丸山茂樹を突如襲った左肩の腱板断裂 20年は五輪HCとリハビリに専念!?

昨年の12月22日、丸山茂樹が主宰する〈一般財団法人丸山茂樹ジュニアファンデーション〉が、小学生を対象とした「丸山Jr. Xmasゴルフ in PGMゴルフアカデミー銀座」を開催した。当日は、時松隆晃、渡邉彩香といったツアープロも参加し、シミュレーションゴルフを使ったニアピンやドラコン、エキシビジョンマッチなどで盛り上がった。

同ファンデーションは様々な企業や団体からサポートされているが、昨年から新たに米PGAツアーも加わったという。寄付だけでなく、ZOZOチャンピオンシップのチケットをプレゼントしてもらったとのこと。

「われわれにとっては非常にありがたいこと」と笑顔を見せた丸山だが、自身のことを聞かれると、急に表情が曇る。聞けば、昨年11月、プライベートでのラウンド中に左肩の腱板を断裂したというのだ。

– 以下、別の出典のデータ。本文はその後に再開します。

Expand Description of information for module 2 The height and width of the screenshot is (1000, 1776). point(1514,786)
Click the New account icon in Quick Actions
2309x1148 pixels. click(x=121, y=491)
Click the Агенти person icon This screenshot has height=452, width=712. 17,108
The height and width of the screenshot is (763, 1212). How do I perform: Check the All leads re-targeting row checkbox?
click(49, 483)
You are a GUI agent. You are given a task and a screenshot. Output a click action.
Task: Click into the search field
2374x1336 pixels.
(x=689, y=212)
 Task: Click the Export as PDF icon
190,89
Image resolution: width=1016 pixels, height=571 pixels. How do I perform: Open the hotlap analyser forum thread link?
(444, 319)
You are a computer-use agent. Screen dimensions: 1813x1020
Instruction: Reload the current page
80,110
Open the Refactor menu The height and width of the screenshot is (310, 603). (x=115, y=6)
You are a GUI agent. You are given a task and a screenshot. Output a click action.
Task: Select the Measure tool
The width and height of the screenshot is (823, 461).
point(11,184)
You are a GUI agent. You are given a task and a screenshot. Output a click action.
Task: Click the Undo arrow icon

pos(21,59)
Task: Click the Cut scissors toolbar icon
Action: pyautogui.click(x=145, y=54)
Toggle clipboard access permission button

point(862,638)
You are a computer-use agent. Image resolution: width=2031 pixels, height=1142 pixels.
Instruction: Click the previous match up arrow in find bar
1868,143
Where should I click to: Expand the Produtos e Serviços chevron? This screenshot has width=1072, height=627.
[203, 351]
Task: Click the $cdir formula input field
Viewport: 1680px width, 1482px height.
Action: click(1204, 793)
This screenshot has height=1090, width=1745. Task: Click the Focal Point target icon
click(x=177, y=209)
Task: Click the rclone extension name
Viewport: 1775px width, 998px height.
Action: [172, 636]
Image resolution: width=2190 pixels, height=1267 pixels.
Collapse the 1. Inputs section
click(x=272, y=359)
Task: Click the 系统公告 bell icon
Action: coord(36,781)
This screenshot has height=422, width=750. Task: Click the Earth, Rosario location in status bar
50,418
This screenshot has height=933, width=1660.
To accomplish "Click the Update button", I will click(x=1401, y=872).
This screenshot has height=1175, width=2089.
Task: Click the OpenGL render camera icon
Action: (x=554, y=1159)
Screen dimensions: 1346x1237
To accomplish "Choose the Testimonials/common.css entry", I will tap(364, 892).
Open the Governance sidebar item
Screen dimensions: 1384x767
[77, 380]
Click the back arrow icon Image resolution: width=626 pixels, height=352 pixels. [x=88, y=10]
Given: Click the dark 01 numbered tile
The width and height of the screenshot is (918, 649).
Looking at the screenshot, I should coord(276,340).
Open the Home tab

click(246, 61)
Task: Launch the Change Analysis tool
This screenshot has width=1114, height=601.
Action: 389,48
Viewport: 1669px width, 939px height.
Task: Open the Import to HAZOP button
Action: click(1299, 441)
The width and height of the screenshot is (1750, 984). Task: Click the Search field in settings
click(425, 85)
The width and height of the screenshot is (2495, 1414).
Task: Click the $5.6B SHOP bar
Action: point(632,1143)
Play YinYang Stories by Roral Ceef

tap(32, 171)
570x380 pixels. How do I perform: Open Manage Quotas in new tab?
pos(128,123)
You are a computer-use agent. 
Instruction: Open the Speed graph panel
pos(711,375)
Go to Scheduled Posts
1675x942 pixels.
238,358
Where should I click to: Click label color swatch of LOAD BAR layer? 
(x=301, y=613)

「左腕が肩よりも高く上がらない状態です。正直、支障なく日常生活を送れる程度に戻すことが今の目標です」

治療法としては、内視鏡を入れて手術を行うと回復に時間がかかるため、PRP(多血小板血しょう)療法か幹細胞治療のどちらかを選択する予定だ。それでも、完全に治る保証はなく、地道なリハビリを1年以上は続けることになる。出場を検討していた今季の米チャンピオンズツアーどころか、国内シニアツアー参戦も難しくなった。

「せっかくベースボールグリップに馴染み始めてきて、このオフはしっかりと練習する予定だったのに……」

左手親指のケガをカバーするための新グリップだったが、ハーフショットしかできない状況では、それも生かし切れない。まさに夢と希望を打ち砕かれた丸山だが、五輪代表チームのヘッドコーチを務めることに関しては支障ないという。

「皆、いい状態で大会に臨めるように祈るだけです」

シニアでの活躍が期待された丸山だが、今季はリハビリと五輪ヘッドコーチに専念することになりそうだ。